Rechtliches

  • 01.04.2020 Martin Wiktor

Selbstverständlich gibt es einige Gesetze zu beachten, durch die Medien haben Sie bestimmt schon davon gehört das Flughäfen "lahm" gelegt wurden durch Drohnensichtungen in der nähe. Ein Pilot hatte eine Begegnung mit einer Drohne auf 600m höhe. Leider gibt es wie in jedem Bereich schwarze Schafe.

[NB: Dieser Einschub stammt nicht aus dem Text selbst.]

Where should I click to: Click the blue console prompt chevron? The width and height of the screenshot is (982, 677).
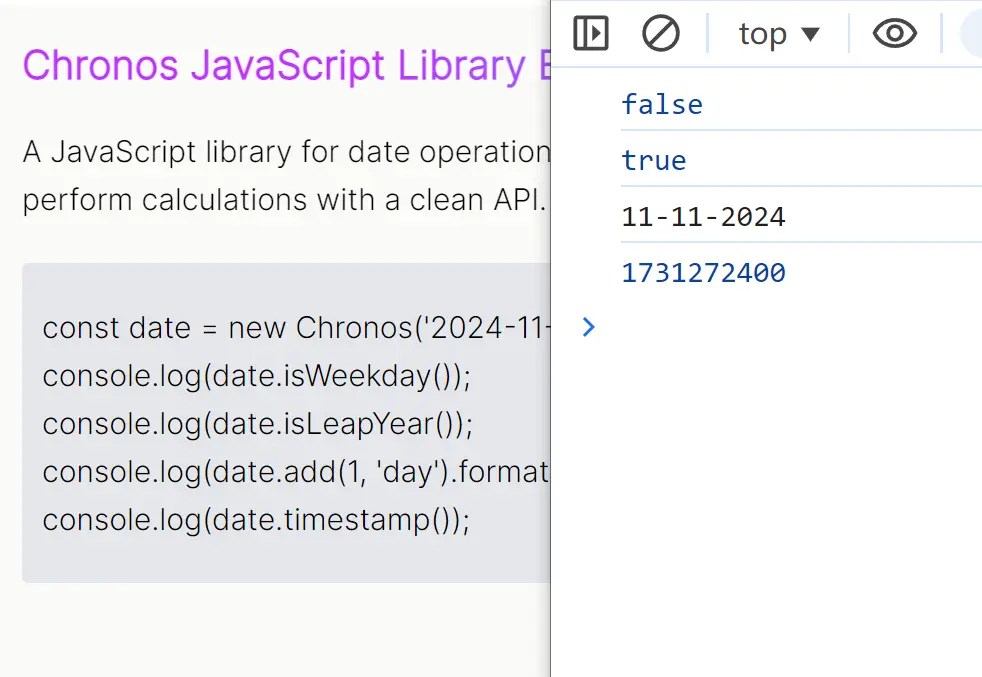click(589, 327)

Wir halten uns streng an die gesetzlichen Regelungen und studieren diese sobald sich etwas ändert. In Flugverbotszonen steigen unsere Drohnen schlicht und ergreifend nicht auf. Da unsere eingesetzten Kameradrohnen unter 5kg Startmasse liegen ist eine behördliche Aufstiegsgenehmigung nicht notwendig. Bei bestimmten Aufträgen kontaktieren wir trotzdem die zuständigen Behörden um "auf Nummer sicher" zu sein.

Jeder Flug wird zudem in einem Flugbuch eingetragen, unabhängig davon legen die Drohnen LOG-Files an die vom Anwender nicht gelöscht werden können (Aktueller Stand bezogen auf DJI P4), allein aus dieser Tatsache heraus sei es niemanden empfohlen dort zu fliegen wo er nicht fliegen darf.